I recently tried using the "pattern" attribute of an input[type='text'] element. I, like so many others, found it to be a letdown that it would not validate until a form was submitted. So a person would be wasting their time typing (or pasting...) numerous characters and jumping on to other fields, only to find out after a form submit that they had entered that field wrong. Ideally, I wanted it to validate field input immediately, as the user types each key (or at the time of a paste...)
The trick to doing a partial regex match (until the ECMAscript people and browser makers get it together with PCRE...) is to not only specify a pattern regex, but associated template value(s) as a data attribute. If your field input is shorter than the pattern (or input.maxLength...), it can use them as a suffix for validation purposes. YES -this will not be practical for regexes with complex case outcomes; but for fixed-position template pattern matching -which is USUALLY what is needed- it's fine (if you happen to need something more complex, you can build on the methods shown in my code...)

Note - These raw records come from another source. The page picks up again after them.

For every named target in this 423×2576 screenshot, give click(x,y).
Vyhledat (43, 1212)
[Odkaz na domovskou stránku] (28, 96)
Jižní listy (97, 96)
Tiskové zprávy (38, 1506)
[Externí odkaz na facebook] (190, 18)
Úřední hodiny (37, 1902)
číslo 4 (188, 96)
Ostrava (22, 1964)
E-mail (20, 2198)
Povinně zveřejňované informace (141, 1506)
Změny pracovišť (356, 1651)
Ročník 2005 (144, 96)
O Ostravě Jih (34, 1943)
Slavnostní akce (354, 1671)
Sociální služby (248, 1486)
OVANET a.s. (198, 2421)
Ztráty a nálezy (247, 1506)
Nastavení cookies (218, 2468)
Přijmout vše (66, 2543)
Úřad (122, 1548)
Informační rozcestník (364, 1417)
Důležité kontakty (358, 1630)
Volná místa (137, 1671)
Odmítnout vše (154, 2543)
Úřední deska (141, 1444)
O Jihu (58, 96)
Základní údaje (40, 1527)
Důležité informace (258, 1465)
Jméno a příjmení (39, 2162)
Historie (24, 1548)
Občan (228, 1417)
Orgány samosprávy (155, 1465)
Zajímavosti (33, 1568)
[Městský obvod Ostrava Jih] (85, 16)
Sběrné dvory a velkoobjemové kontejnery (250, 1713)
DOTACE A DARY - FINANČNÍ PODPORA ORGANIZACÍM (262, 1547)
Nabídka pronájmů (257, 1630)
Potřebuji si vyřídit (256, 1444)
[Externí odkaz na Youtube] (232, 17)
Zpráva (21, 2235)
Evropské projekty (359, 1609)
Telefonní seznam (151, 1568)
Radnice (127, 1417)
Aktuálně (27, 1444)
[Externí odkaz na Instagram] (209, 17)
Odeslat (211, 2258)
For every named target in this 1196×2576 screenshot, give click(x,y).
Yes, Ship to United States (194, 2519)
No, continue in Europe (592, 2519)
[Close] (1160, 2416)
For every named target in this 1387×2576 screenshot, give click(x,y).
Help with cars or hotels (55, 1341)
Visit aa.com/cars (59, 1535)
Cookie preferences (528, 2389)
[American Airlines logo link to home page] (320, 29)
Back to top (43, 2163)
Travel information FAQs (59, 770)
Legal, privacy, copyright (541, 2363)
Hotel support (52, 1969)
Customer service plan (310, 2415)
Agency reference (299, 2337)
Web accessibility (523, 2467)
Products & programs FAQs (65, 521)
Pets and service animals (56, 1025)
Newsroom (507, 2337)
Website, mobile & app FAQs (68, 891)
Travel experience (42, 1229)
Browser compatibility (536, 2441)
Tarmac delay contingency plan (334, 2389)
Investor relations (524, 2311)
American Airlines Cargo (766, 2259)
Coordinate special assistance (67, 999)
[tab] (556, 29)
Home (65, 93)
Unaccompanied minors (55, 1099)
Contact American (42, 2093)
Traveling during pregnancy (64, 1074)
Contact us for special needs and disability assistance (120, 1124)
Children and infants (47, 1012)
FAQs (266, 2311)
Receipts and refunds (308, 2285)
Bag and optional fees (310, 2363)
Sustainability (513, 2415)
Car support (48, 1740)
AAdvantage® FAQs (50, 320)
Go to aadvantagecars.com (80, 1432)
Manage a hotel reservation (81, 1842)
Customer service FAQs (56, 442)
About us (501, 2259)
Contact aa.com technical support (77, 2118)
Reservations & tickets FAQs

The example is for a bitcoin address [ Do I have your attention now? -OK, not the people who don't believe in digital currency tech... ] The key JS function that gets this done is validatePattern. The input element in the HTML markup would be specified like this:
<input id="forward_address"
name="forward_address"
type="text"
maxlength="90"
pattern="^(bc(0([ac-hj-np-z02-9]{39}|[ac-hj-np-z02-9]{59})|1[ac-hj-np-z02-9]{8,87})|[13][a-km-zA-HJ-NP-Z1-9]{25,34})$"
data-entry-templates="['bc099999999999999999999999999999999999999999999999999999999999','bc1999999999999999999999999999999999999999999999999999999999999999999999999999999999999999','19999999999999999999999999999999999']"
onkeydown="return validatePattern(event)"
onpaste="return validatePattern(event)"
required
/>
[Credit goes to this post: "RegEx to match Bitcoin addresses?
" Note to old-school bitcoin zealots who will decry the use of a zero in the regex here -it's just an example for accomplishing PRELIMINARY validation; the server accepting the address passed off by the browser can do an RPC call after a form post, to validate it much more rigorously. Adjust your regex to suit.]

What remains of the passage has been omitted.